I live with my family and friends in Sweden. My small hometown is placed very close to a mountain with forest and wildlife. As soon as I could I left and moved to a bigger city, to first study drama and psychology. After that I lived in a couple of more cities and when our children were born I longed back to a smaller city. So since 2006 I've lived close to nature again, first in a cute little countryside house and now in the small city where I grew up.
Was creativity part of your childhood?
Yes, to me the children's play is what creativity stems from. I remember the feeling of playing imaginary plays with my best friend. That freedom and lightness that could occure after a couple of hours! I wish I still could experience that again, the closest I can get is when I create, and the hours just flowes away. One of my magical encounters as a child was with photography and on my fifth birthday I got my first camera, a small Instamatic. I loved to take photos! Through out my life I've had this inner feeling that I must preserve that magical playfulness, the inner curiosity. That hasn't always been eaysy, in my opinion our society is not helping in this matter at all. To me drawing, painting, reading books, making zines, write plays, photographing, writing stories, collecting little pebbles and twigs and so on is creativity. This has been things I loved as a child and still do. I've made some sacrifies and some life adjustments to keep the creativity active! And this is why I wanted to teach, I wanted to let teenagers know that creativity comes from within and how to keep it dynamic.
What does a typical day in the studio look like for you?
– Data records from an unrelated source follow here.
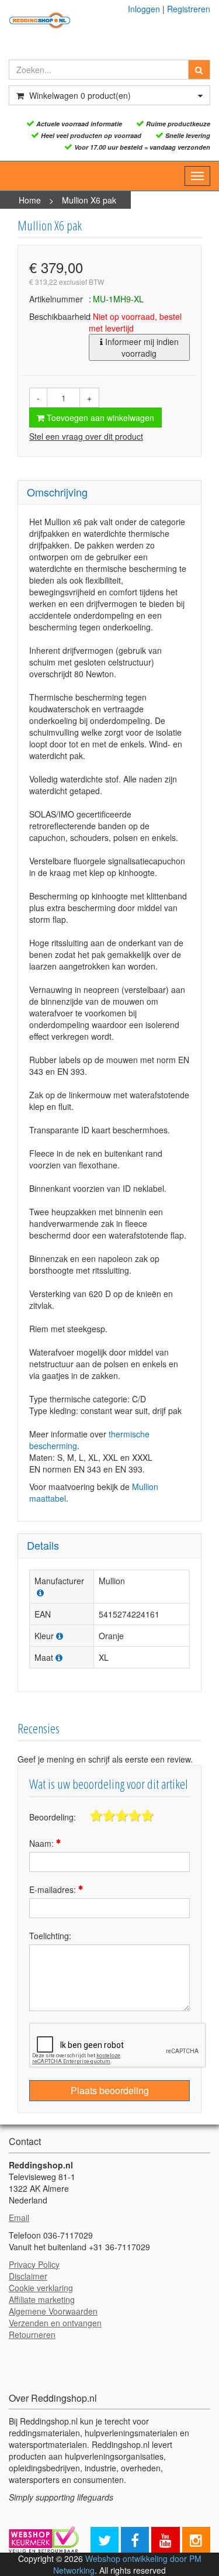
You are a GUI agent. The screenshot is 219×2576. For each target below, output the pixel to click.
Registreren (188, 9)
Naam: (42, 1843)
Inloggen (144, 9)
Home (30, 200)
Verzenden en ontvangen (55, 2323)
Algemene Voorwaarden (53, 2311)
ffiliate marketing (44, 2299)
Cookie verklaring (41, 2288)
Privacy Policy (34, 2264)
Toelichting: (50, 1936)
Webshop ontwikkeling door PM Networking (127, 2564)
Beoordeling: (52, 1817)
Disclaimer (28, 2276)
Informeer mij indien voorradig (141, 347)
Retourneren (32, 2334)
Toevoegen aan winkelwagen (99, 417)
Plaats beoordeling (110, 2090)
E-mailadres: (53, 1889)
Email (19, 2217)
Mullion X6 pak (89, 200)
I'm organised and like to keep everything sorted and tidy. I'm confident in my artistic work process and thanks to my years as an in-house illustrator I'm also confident in the commisioned work. I get energy from having a subject or area to work with! I get started in the early morning with a coffee infront of the computor, take short breakes and focus in the different parts of the production. Usually my mind is more alert in the morning, so the best way to use that time really well is to sketch, draw or paint. Or gather facts and information about a subject and so on. I take a walk with our little dog Max at noon every day. I make an effort to keep my days free of social meetings, I like to save that for the evenings or weekends. Mailing and communication with clients I schedule inbetween, adjusting to their needs. The most important thing to me is that the client is professional and has decided from start where and how they want to show the illustrations. It's essential to know the fixed framework to make the best creative work, from the very first ideas throught the process!
Take us behind the scenes and describe your studio / workspace.
Now I've got my studio in our home. I've tried different ways, like sharing studios with friends, having a studio in a kind of office space, a separate studio, studio in the backyard. It has taken quite some time to build up everthing I need to work, especially the technical equipments. I still think it's heaven with new paper, pens, brushes, watercolor, gouash, ink, rulers, sketchbooks..eventhough I mostly use the computor in the end! Also I use the walls alot when I start a new project, and when I sort out the finished illustrations. After a project I like to keep the studio walls empty for a while and sort each larger project in boxes as well digitally. Still looking for the perfect way to organize my work digitally in a smart multifunctional system! In the summer the best studio is outside, preferebly in a garden with a big table filled with different materails.